El presidente de la República, Abelardo De La Espriella, lanzó una advertencia directa a las estructuras criminales en el departamento de La Guajira tras la circulación de videos que muestran caravanas de simpatizantes despidiendo a 'Bendito Menor', quien fue dado de baja recientemente por la fuerza pública.
A través de sus redes sociales, el jefe de Estado cuestionó con vehemencia las manifestaciones de apoyo al delincuente abatido y aseguró que la administración no permitirá que la ilegalidad se naturalice en la región.
"Aquí aparecen los bandidos que pretenden seguir controlando territorios y amedrentando al pueblo guajiro: los tenemos identificados para sacarlos del mercado delictivo. El que pretenda seguir el ejemplo del criminal dado de baja terminará como él: no voy a tolerar que la cultura de la ilegalidad sea la 'normalidad'", expresó el mandatario.

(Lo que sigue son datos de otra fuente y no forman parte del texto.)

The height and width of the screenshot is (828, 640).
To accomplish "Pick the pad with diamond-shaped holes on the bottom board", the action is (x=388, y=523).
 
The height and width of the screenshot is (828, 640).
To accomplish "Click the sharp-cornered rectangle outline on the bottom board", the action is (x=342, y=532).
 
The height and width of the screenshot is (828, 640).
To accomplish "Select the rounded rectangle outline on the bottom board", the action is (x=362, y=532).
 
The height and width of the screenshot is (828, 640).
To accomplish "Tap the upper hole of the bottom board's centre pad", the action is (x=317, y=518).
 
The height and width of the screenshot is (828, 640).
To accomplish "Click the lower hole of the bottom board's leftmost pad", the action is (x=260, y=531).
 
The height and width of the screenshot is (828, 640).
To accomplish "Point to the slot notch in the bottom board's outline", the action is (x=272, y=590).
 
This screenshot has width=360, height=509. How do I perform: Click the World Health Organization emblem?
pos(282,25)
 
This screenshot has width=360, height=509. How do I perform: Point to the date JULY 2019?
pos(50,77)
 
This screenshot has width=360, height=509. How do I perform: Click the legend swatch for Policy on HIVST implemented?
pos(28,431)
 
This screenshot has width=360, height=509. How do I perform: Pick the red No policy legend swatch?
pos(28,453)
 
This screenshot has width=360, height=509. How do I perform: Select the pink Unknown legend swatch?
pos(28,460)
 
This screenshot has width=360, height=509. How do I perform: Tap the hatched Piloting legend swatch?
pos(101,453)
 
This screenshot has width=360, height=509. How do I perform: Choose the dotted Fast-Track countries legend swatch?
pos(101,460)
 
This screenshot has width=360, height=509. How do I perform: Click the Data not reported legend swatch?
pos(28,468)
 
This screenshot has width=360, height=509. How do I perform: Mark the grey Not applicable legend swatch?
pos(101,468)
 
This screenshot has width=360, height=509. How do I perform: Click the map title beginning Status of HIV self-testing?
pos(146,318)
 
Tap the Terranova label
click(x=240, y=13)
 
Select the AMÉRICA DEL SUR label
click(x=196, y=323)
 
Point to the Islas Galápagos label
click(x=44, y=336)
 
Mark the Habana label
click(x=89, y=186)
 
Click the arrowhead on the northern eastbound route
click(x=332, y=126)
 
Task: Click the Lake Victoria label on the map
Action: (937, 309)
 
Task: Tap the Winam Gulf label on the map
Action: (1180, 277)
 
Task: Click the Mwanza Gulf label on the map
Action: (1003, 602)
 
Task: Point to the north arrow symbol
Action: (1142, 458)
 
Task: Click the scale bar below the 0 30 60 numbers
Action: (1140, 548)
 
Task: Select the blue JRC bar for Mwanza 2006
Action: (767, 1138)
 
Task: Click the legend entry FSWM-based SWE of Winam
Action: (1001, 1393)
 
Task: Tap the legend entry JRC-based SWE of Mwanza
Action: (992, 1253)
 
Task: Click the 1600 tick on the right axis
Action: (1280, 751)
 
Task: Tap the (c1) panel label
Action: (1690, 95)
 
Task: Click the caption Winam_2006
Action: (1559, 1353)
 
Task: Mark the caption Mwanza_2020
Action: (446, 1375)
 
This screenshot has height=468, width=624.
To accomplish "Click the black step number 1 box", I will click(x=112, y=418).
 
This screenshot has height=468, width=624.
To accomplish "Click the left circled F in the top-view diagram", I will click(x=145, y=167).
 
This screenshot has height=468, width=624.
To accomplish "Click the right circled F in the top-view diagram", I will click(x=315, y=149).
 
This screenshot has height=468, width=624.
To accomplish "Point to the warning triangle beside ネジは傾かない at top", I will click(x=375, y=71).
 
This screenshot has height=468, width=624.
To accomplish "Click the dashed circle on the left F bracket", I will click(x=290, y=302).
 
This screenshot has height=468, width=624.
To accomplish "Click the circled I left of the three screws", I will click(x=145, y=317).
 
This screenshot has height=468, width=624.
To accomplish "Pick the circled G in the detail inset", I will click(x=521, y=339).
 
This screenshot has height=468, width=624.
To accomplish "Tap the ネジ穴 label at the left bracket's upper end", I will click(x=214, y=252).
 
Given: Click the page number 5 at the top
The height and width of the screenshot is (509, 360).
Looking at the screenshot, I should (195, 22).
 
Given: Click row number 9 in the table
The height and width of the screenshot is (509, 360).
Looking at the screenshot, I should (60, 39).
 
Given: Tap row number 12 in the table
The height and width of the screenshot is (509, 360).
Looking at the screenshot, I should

Refuerzo de las operaciones
Asimismo, De La Espriella confirmó que dio instrucciones precisas a la Fuerza Pública para redoblar las operaciones en la zona y neutralizar a los integrantes de estas redes que buscan ocupar el espacio del cabecilla abatido.
"Esta es la orden a toda la Fuerza Pública: vamos por estos terroristas y démosles su merecido. ¡Están advertidos, miserables!", enfatizó.
El gobernante cerró su pronunciamiento señalando que se terminaron las épocas en las que la criminalidad era tolerada o idealizada en el país, reiterando que su gobierno mantendrá una ofensiva frontal contra las organizaciones armadas y las bandas delictivas locales.
'Bendito Menor' deja un vacío de poder: ¿Qué pasará con el mando criminal tras su caída?
El Gobierno nacional enfrenta un escenario de seguridad marcado por la expansión de las estructuras criminales, el fortalecimiento de sus capacidades tecnológicas y una violencia cada vez más fragmentada. En ese contexto, la reciente ofensiva contra alias Bendito Menor, integrante de las Autodefensas Conquistadoras de la Sierra Nevada, puso nuevamente sobre la mesa el debate sobre la efectividad de las estrategias utilizadas para combatir a los grupos armados.
Para Javier Flores, director de la Fundación Ideas para la Paz, la caída de un mando criminal puede representar un golpe importante, pero no necesariamente significa el desmantelamiento de una organización. En entrevista con La FM Fin de Semana, explicó que las estructuras ilegales han desarrollado nuevas formas de reclutamiento, financiación, control territorial y uso de tecnología que obligan al Estado a modificar su estrategia.
La caída de Bendito Menor no acabaría con el poder criminal
Flores explicó que alias Bendito Menor representaba una nueva generación de mandos criminales. Según el experto, había escalado rápidamente dentro de las Autodefensas Conquistadoras de la Sierra Nevada debido a su capacidad para ejercer violencia, administrar rentas ilegales y controlar rutas del narcotráfico.
“Era un perfil altamente violento, pero también encargado de los cobros extorsivos y el control de las rutas criminales”, señaló.
El director de la Fundación Ideas para la Paz agregó que las Autodefensas Conquistadoras de la Sierra Nevada y los llamados Pachencas corresponden a la misma estructura. La organización tendría alrededor de 600 integrantes, entre hombres en armas y redes de apoyo, y mantiene una importante influencia territorial en zonas de La Guajira y Magdalena.
Sin embargo, Flores advirtió que la salida de Bendito Menor puede generar una disputa por el control de ese territorio. “Una de las consecuencias de la baja de Bendito Menor, si no se organizan rápidamente los miembros de las Autodefensas Conquistadoras de la Sierra, puede ser que el Ejército Gaitanista de Colombia, o el Clan del Golfo, logre entrar”, explicó.